Mohammed Arkoun était né en
février 1928 à Taourirt-Mimoun, en
Grande Kabylie, dans une modeste
famille. Il apprit très jeune et
douloureusement, qu’en tant que
berbère dans une Algérie colonisée, il
était marginalisé de deux manières
puisqu´il ne parlait –dans un premier
temps–, ni la langue du colonisateur
ni celle du Coran. Grâce au soutien
d´un oncle, il put faire ses études secondaires en Oranie, puis poursuivre
des études de littérature arabe à l´université d´Alger. Elles furent complétées par celle du droit, de la
philosophie et de la géographie.
Agrégé en langue et littérature arabes
à la Sorbonne, il consacrera sa thèse à
Miskawayh, pour démontrer l’existence d’un humanisme arabe jusquelà nié par l´Occident.
Ainsi et après avoir étudié la période classique, il concentra ses
recherches à l’Islam contemporain.
Professeur d’histoire des idées arabes
à Paris Vincennes, il sera nommé, en
1980, directeur du département
d’arabe et d’histoire des idées islamiques à Sorbonne Nouvelle. Dans
le même temps, il dirigea la revue
Arabica, dont il élargit le champ et la
notoriété.
Nommé professeur émérite en
1993, il poursuivit avec dynamisme
ses enseignements en tant que professeur invité dans les universités européennes et américaines.

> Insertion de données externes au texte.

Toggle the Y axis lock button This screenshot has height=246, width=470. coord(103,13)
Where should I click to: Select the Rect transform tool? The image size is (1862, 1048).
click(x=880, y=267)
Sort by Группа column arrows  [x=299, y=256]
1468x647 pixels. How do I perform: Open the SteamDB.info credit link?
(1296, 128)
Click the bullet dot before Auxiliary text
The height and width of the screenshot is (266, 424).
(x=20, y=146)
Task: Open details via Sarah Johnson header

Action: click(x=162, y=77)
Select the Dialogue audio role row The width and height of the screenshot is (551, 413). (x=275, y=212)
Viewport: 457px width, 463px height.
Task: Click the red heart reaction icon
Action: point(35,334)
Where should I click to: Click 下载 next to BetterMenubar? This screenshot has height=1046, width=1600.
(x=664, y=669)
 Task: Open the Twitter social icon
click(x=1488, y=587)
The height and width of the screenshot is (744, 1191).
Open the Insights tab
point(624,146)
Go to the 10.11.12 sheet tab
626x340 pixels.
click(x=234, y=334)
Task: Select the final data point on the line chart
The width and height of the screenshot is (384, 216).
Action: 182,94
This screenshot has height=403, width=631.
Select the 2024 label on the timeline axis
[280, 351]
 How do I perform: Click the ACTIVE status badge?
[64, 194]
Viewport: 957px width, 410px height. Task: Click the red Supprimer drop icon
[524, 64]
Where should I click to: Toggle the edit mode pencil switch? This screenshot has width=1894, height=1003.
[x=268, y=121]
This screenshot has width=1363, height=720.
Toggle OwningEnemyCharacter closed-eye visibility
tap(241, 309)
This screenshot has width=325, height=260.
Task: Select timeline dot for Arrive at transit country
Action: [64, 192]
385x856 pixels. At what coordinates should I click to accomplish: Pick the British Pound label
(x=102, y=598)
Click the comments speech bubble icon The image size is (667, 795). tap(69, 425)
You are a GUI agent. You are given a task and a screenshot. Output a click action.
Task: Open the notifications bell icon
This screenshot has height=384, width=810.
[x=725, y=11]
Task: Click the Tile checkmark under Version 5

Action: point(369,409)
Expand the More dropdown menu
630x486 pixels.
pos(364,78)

Il
parcourut également d´autres régions
du monde, allant jusqu´en Indonésie
pour y animer des conférences très attendues. Parfait polyglotte, il assurait
ses conférences indifféremment en
anglais, en arabe ou en français. A
relever également son engagement
pour l’Institut des études ismaïliennes
de Londres en tant qu’enseignant et
membre du conseil de surveillance.
Mohammed
Arkoun
dont
l´œuvre a été distinguée par quantité
de Prix, aspirait à repenser l’Islam en
tant que système culturel et religieux.
Cette critique de la raison islamique
s’effectue, de son point de vue, par des
changements radicaux de perspective.
Il exigeait également la pluralité du
sens, même si cela entraîne la fin de
clarté et de l´unité. Pour lui, les
changements de perspective ne pouvaient être introduits qu´en appliquant à l’islamologie les sciences
sociales et humaines de même que
leurs méthodes qu´il complétait et
élargissait par ses propres concepts.
Avec cette approche, il quitte le
ghetto méthodologique de l’islamologie et développe des contre-stratégies.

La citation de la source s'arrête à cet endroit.